Hands On With The Nokia N8 — Two Steps Forward, One Step Back

This week, like many Australian tech journalists, I scored a little bit of face time with the new Nokia N8 (and some Nokia marketing people as well). Their message was one of optimism, of confidence, of excitement with their new smartphone. But I’m sorry to say that after a short amount of time playing with the phone, that’s not what I was feeling at all.

The N8 is the first handset to be released in Australia running the new “built-from-the-ground-up” Symbian^3 operating system. It’s got a 12MP camera that sticks out on the back of the phone, has inbuilt GPS and comes with 16GB inbuilt memory, with MicroSD expandability. The capacitive touchscreen is pretty responsive, there’s a mini-HDMI jack on the top of the phone and a micro-USB port and bundled adapter lets you connect any external USB powered storage to your device.

But here’s the thing: This isn’t a high end smartphone.
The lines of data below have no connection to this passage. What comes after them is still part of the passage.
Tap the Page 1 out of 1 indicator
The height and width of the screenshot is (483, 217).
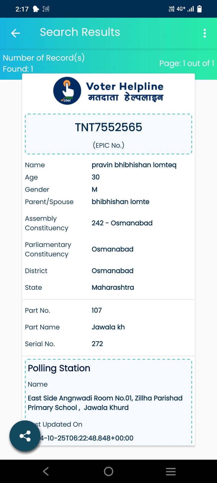click(x=187, y=63)
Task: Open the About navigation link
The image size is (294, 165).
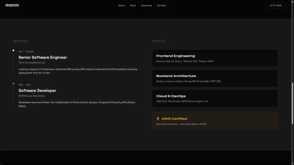Action: pos(121,6)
Nokia themselves say that it will be the first (and last) N-series phone that runs on S^3, with their top-end phones from here on out running on the MeeGo platform.
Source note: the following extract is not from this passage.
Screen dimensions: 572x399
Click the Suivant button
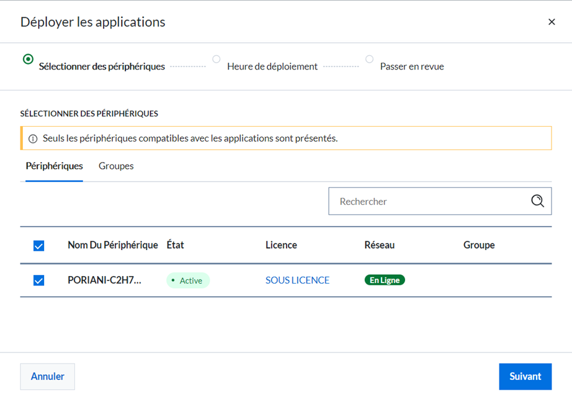pyautogui.click(x=525, y=377)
Instead, this is a smartphone targeted at the every man. A phone for the mass market, if you will. When it launches in Australia in about three months time, it will be sold outright for $749.
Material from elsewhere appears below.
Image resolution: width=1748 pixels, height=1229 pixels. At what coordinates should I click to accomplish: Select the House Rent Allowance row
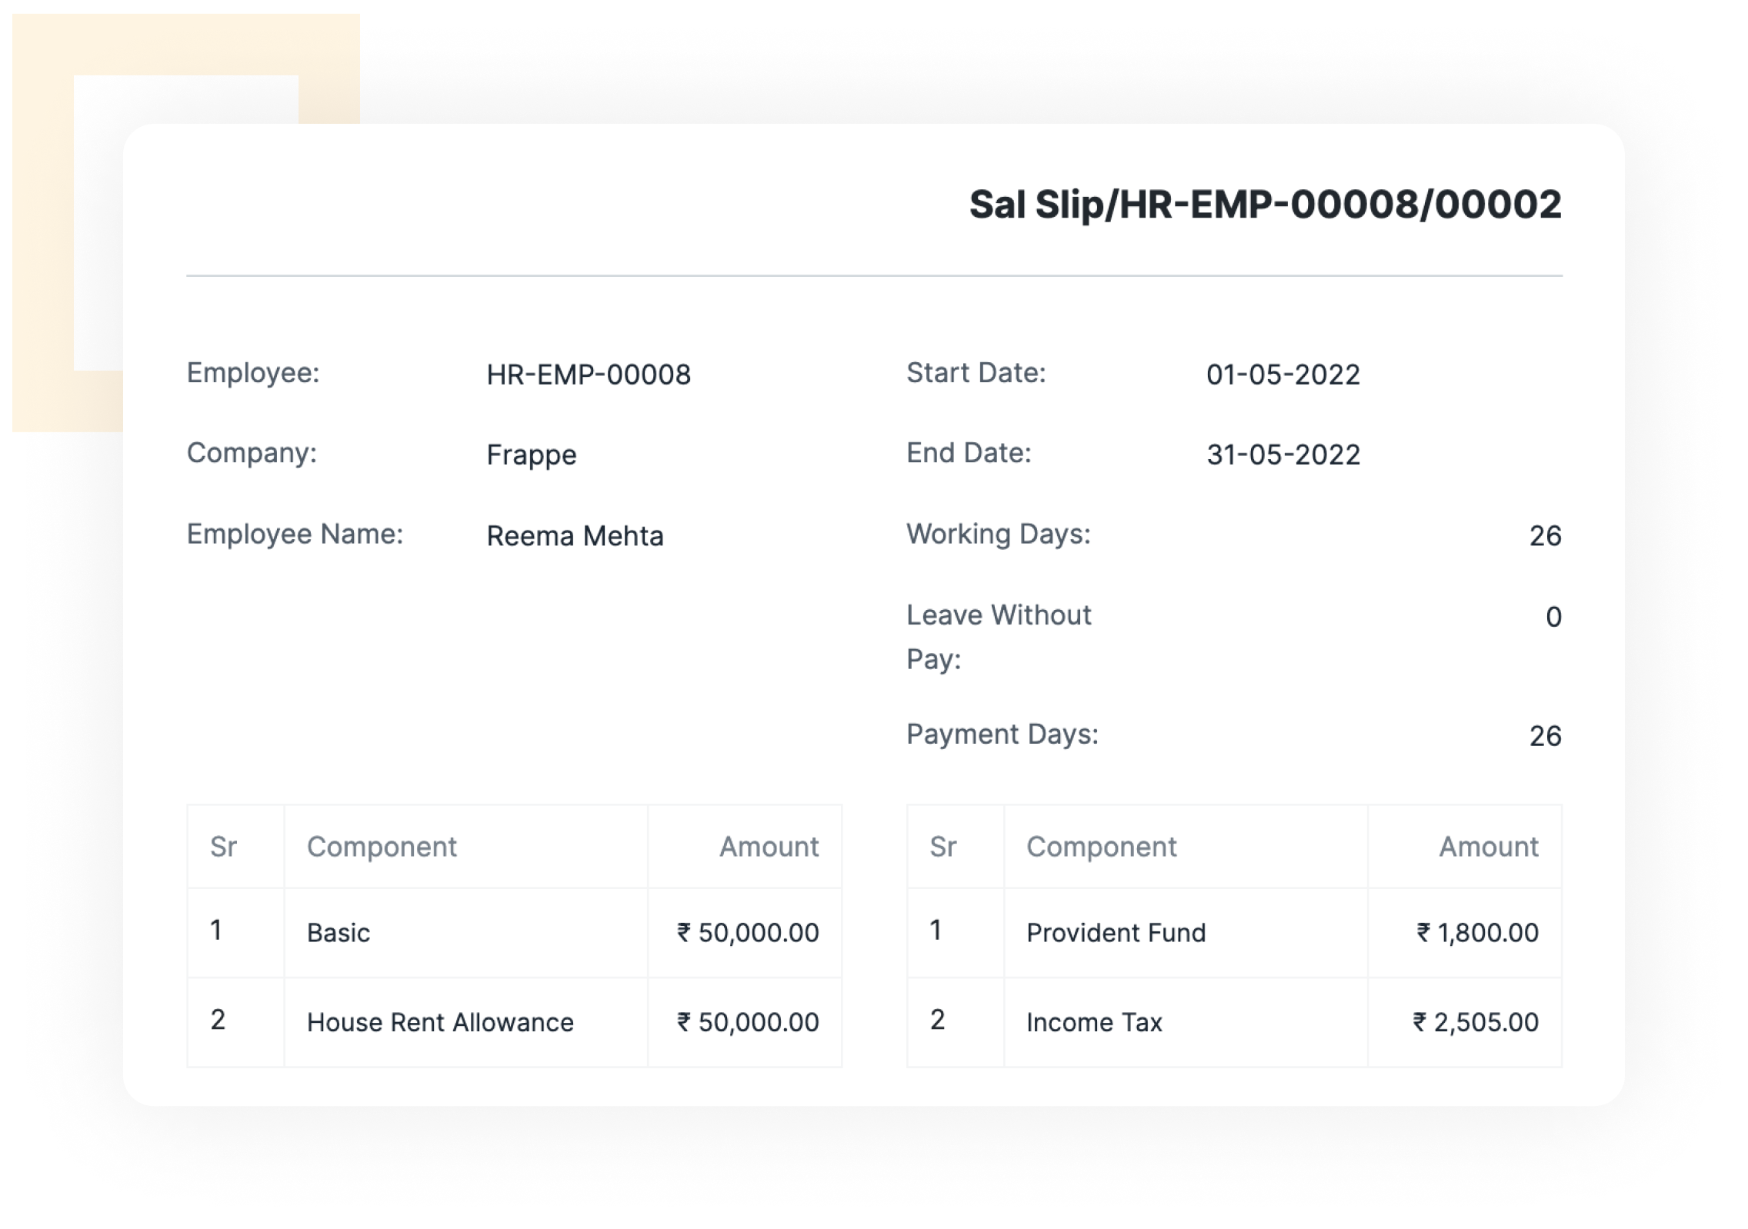point(515,1023)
Now compare that price to some other smartphones on the market. The iPhone 3GS 16GB costs $799, but is a year-old phone. The HTC Desire, currently Telstra’s flagship smartphone, costs $768 outright and is much better specced (except for the camera). And by the time the N8 actually launches, those prices could drop.

Sure, I’ll readily admit that the pictures from the 12MP camera looked fantastic. And that the touchscreen was fast and responsive, and there was a pleasant little haptic kick back when you scrolled past the end of the page and it sprung back to the end. I’ll also happily confide that the pre-production demo phone was happily running a few apps simultaneously, although it did crash at one point when the Nokia guys launched one app too many. Not to mention the fact that Nokia’s GPS software has come a long, long way since I last checked it out, and is now actually usable.

But the thing that struck me the most about my time with the N8 was the fact that even though Nokia completely recreated the Symbian OS from the ground up, they still kept the same boring font that was used on my original monochrome Nokia phone when I bought it in 1999. Apparently it was a conscious choice – Nokia didn’t want to alienate its userbase too much with the new OS, and when they begin releasing Symbian^4 phones we might see a change.

But by then it could be too late. It may be because I’ve spent too much time staring at the design of iOS or Android, but all I saw when I looked at the shiny new and responsive N8 was a dated UI. Sure, it seemed new and responsive, but the font (and subsequently the entire design) seemed old and dated, and more a mark of past success than the leap into the future it needed to be.